### Work to do:
Rewrite the listing so that every "computer-use agent" becomes "desktop automation agent" and everything else stays the same.

### Dataset content:
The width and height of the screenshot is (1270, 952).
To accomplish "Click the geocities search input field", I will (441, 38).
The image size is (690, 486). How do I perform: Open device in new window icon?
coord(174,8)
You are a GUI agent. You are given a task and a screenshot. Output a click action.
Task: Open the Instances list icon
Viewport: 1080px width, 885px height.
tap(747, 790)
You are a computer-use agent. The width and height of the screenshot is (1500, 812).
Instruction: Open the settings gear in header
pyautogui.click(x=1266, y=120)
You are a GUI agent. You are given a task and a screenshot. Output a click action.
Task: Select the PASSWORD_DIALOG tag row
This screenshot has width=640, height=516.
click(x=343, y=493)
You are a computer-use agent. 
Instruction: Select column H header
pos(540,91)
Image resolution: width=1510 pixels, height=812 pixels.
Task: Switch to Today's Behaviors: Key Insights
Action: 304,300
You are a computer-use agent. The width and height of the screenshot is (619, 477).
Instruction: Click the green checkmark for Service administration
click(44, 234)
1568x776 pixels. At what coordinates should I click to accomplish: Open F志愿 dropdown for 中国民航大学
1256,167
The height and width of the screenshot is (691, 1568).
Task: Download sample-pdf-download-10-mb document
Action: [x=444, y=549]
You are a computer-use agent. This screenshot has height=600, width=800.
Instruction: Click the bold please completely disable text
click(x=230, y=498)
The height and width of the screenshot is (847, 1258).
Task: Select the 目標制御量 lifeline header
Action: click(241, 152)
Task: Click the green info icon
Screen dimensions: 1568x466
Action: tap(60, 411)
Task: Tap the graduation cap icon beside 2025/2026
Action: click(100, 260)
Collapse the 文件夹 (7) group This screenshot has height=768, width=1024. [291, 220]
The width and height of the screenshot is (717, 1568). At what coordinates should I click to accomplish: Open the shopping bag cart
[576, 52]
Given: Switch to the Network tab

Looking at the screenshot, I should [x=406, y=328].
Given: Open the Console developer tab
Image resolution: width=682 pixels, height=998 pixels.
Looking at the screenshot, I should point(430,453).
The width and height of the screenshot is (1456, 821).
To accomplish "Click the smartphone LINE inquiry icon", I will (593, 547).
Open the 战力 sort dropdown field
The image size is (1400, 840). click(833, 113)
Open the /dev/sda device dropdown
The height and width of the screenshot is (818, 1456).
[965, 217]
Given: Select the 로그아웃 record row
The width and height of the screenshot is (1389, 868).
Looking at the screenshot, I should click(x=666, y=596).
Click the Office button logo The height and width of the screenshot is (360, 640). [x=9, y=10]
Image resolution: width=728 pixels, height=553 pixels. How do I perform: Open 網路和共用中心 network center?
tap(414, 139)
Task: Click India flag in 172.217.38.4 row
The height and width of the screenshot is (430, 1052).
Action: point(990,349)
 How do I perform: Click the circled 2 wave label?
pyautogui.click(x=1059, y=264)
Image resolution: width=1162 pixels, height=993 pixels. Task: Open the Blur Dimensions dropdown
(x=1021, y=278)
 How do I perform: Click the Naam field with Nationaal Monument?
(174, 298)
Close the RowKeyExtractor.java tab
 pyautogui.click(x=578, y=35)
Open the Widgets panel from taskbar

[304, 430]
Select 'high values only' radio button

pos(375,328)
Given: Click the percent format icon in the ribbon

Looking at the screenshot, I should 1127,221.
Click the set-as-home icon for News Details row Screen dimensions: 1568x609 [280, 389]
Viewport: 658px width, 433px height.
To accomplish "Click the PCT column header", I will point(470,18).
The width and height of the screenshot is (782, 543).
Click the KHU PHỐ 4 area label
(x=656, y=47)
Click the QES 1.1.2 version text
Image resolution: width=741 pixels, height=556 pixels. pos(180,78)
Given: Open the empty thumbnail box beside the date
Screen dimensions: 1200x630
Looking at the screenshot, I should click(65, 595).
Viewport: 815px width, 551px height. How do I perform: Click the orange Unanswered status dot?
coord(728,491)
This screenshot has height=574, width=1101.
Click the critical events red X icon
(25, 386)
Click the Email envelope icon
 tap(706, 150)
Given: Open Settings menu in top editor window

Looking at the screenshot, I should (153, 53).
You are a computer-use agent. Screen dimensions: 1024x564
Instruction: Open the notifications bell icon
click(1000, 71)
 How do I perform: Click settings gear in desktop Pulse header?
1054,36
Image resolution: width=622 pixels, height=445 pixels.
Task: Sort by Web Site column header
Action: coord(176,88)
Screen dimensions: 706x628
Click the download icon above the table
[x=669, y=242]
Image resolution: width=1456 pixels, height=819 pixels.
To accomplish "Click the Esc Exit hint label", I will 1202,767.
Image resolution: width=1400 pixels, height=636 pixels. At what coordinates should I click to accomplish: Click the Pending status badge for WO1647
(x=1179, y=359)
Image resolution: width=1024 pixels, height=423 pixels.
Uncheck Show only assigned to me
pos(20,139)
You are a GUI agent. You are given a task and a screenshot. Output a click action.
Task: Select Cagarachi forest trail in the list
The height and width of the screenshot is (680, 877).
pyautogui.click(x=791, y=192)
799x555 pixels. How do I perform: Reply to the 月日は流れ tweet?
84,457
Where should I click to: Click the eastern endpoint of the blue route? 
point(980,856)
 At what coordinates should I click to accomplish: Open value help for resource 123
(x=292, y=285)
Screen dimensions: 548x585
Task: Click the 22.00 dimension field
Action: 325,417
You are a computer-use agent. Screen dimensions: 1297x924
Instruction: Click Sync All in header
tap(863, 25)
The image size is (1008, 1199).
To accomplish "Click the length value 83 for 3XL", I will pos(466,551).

### Solution for this task:
The width and height of the screenshot is (1270, 952).
To accomplish "Click the geocities search input field", I will (441, 38).
The image size is (690, 486). How do I perform: Open device in new window icon?
coord(174,8)
You are a GUI agent. You are given a task and a screenshot. Output a click action.
Task: Open the Instances list icon
Viewport: 1080px width, 885px height.
tap(747, 790)
You are a desktop automation agent. The width and height of the screenshot is (1500, 812).
Instruction: Open the settings gear in header
pyautogui.click(x=1266, y=120)
You are a GUI agent. You are given a task and a screenshot. Output a click action.
Task: Select the PASSWORD_DIALOG tag row
This screenshot has width=640, height=516.
click(x=343, y=493)
You are a desktop automation agent. 
Instruction: Select column H header
pos(540,91)
Image resolution: width=1510 pixels, height=812 pixels.
Task: Switch to Today's Behaviors: Key Insights
Action: 304,300
You are a desktop automation agent. The width and height of the screenshot is (619, 477).
Instruction: Click the green checkmark for Service administration
click(44, 234)
1568x776 pixels. At what coordinates should I click to accomplish: Open F志愿 dropdown for 中国民航大学
1256,167
The height and width of the screenshot is (691, 1568).
Task: Download sample-pdf-download-10-mb document
Action: [x=444, y=549]
You are a desktop automation agent. This screenshot has height=600, width=800.
Instruction: Click the bold please completely disable text
click(x=230, y=498)
The height and width of the screenshot is (847, 1258).
Task: Select the 目標制御量 lifeline header
Action: click(241, 152)
Task: Click the green info icon
Screen dimensions: 1568x466
Action: tap(60, 411)
Task: Tap the graduation cap icon beside 2025/2026
Action: click(100, 260)
Collapse the 文件夹 (7) group This screenshot has height=768, width=1024. [291, 220]
The width and height of the screenshot is (717, 1568). At what coordinates should I click to accomplish: Open the shopping bag cart
[576, 52]
Given: Switch to the Network tab

Looking at the screenshot, I should [x=406, y=328].
Given: Open the Console developer tab
Image resolution: width=682 pixels, height=998 pixels.
Looking at the screenshot, I should point(430,453).
The width and height of the screenshot is (1456, 821).
To accomplish "Click the smartphone LINE inquiry icon", I will (593, 547).
Open the 战力 sort dropdown field
The image size is (1400, 840). click(833, 113)
Open the /dev/sda device dropdown
The height and width of the screenshot is (818, 1456).
[965, 217]
Given: Select the 로그아웃 record row
The width and height of the screenshot is (1389, 868).
Looking at the screenshot, I should click(x=666, y=596).
Click the Office button logo The height and width of the screenshot is (360, 640). [x=9, y=10]
Image resolution: width=728 pixels, height=553 pixels. How do I perform: Open 網路和共用中心 network center?
tap(414, 139)
Task: Click India flag in 172.217.38.4 row
The height and width of the screenshot is (430, 1052).
Action: point(990,349)
 How do I perform: Click the circled 2 wave label?
pyautogui.click(x=1059, y=264)
Image resolution: width=1162 pixels, height=993 pixels. Task: Open the Blur Dimensions dropdown
(x=1021, y=278)
 How do I perform: Click the Naam field with Nationaal Monument?
(174, 298)
Close the RowKeyExtractor.java tab
 pyautogui.click(x=578, y=35)
Open the Widgets panel from taskbar

[304, 430]
Select 'high values only' radio button

pos(375,328)
Given: Click the percent format icon in the ribbon

Looking at the screenshot, I should 1127,221.
Click the set-as-home icon for News Details row Screen dimensions: 1568x609 [280, 389]
Viewport: 658px width, 433px height.
To accomplish "Click the PCT column header", I will point(470,18).
The width and height of the screenshot is (782, 543).
Click the KHU PHỐ 4 area label
(x=656, y=47)
Click the QES 1.1.2 version text
Image resolution: width=741 pixels, height=556 pixels. pos(180,78)
Given: Open the empty thumbnail box beside the date
Screen dimensions: 1200x630
Looking at the screenshot, I should click(65, 595).
Viewport: 815px width, 551px height. How do I perform: Click the orange Unanswered status dot?
coord(728,491)
This screenshot has height=574, width=1101.
Click the critical events red X icon
(25, 386)
Click the Email envelope icon
 tap(706, 150)
Given: Open Settings menu in top editor window

Looking at the screenshot, I should (153, 53).
You are a desktop automation agent. Screen dimensions: 1024x564
Instruction: Open the notifications bell icon
click(1000, 71)
 How do I perform: Click settings gear in desktop Pulse header?
1054,36
Image resolution: width=622 pixels, height=445 pixels.
Task: Sort by Web Site column header
Action: coord(176,88)
Screen dimensions: 706x628
Click the download icon above the table
[x=669, y=242]
Image resolution: width=1456 pixels, height=819 pixels.
To accomplish "Click the Esc Exit hint label", I will 1202,767.
Image resolution: width=1400 pixels, height=636 pixels. At what coordinates should I click to accomplish: Click the Pending status badge for WO1647
(x=1179, y=359)
Image resolution: width=1024 pixels, height=423 pixels.
Uncheck Show only assigned to me
pos(20,139)
You are a GUI agent. You are given a task and a screenshot. Output a click action.
Task: Select Cagarachi forest trail in the list
The height and width of the screenshot is (680, 877).
pyautogui.click(x=791, y=192)
799x555 pixels. How do I perform: Reply to the 月日は流れ tweet?
84,457
Where should I click to: Click the eastern endpoint of the blue route? 
point(980,856)
 At what coordinates should I click to accomplish: Open value help for resource 123
(x=292, y=285)
Screen dimensions: 548x585
Task: Click the 22.00 dimension field
Action: 325,417
You are a desktop automation agent. Screen dimensions: 1297x924
Instruction: Click Sync All in header
tap(863, 25)
The image size is (1008, 1199).
To accomplish "Click the length value 83 for 3XL", I will pos(466,551).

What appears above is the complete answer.